9.       COVENANTS OF THE COMPANY.

         (a) During the terms of the rights granted under the Plan, the Company
shall keep available at all times the number of shares of stock required to
satisfy such rights.

         (b) The Company shall seek to obtain from each regulatory commission or
agency having jurisdiction over the Plan such authority as may be required to
issue and sell shares of stock upon exercise of the rights granted under the
Plan. If, after reasonable efforts, the Company is unable to obtain from any
such regulatory commission or agency the authority which counsel for the Company
deems necessary for the lawful issuance and sale of stock under the Plan, the
Company shall be relieved from any liability for failure to issue and sell stock
upon exercise of such rights unless and until such authority is obtained.

10.      USE OF PROCEEDS FROM STOCK.

         Proceeds from the sale of stock pursuant to rights granted under the
Plan shall constitute general funds of the Company.
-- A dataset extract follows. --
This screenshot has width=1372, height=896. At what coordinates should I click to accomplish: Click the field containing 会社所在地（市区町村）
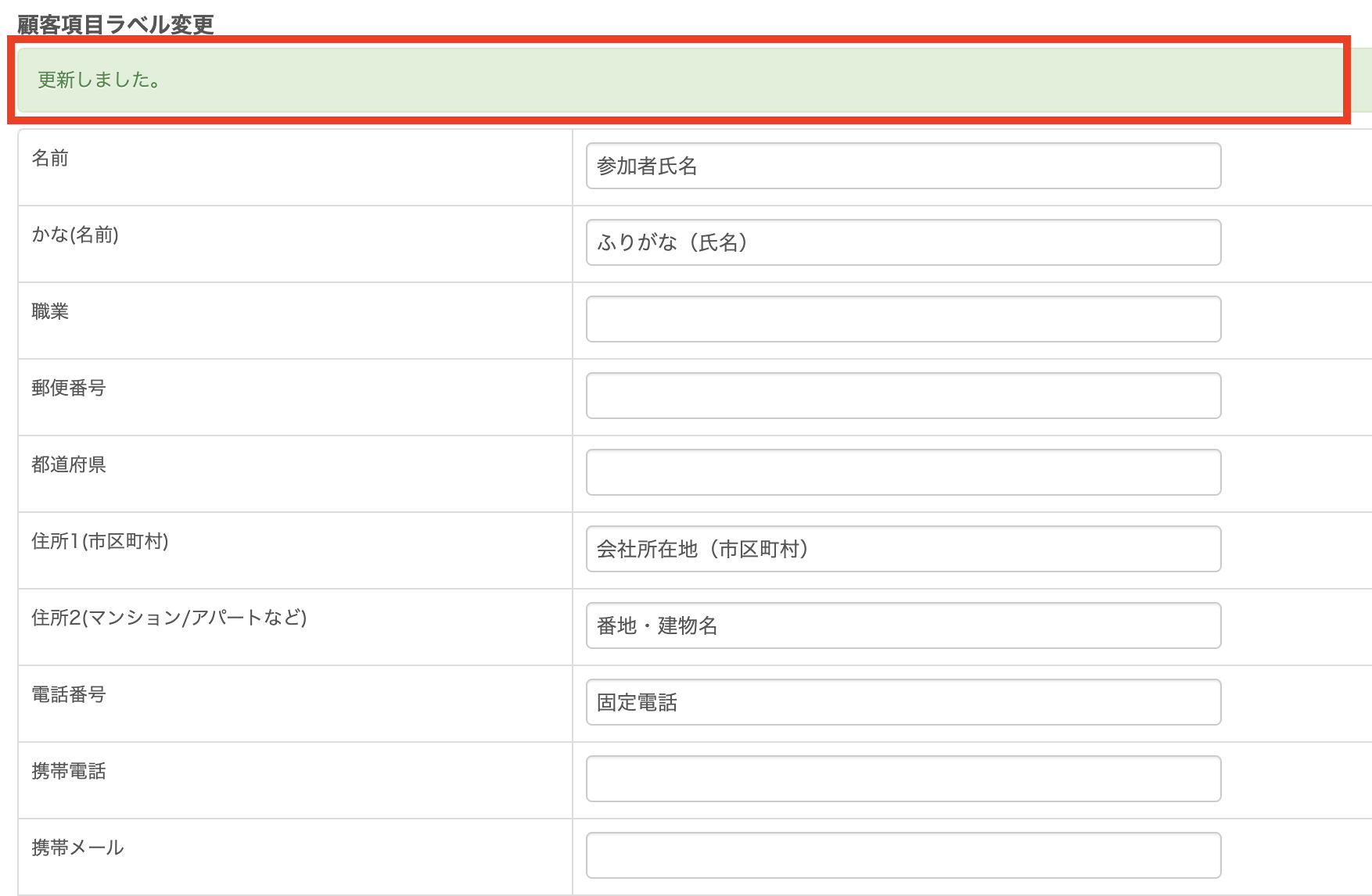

                                       6
<PAGE>

11.      RIGHTS AS A STOCKHOLDER.

         A participant shall not be deemed to be the holder of, or to have any
of the rights of a holder with respect to, any shares subject to rights granted
under the Plan unless and until certificates representing such shares shall have
been issued.

12.      ADJUSTMENTS UPON CHANGES IN STOCK.

         (a) If any change is made in the stock subject to the Plan, or subject
to any rights granted under the Plan (through merger, consolidation,
reorganization, recapitalization, stock dividend, dividend in property other
than cash, stock split, liquidating dividend, combination of shares, exchange of
shares, change in corporate structure or otherwise), the Plan and outstanding
rights will be appropriately adjusted in the class(es) and maximum number of
shares subject to the Plan and the class(es) and number of shares and price per
share of stock subject to outstanding rights.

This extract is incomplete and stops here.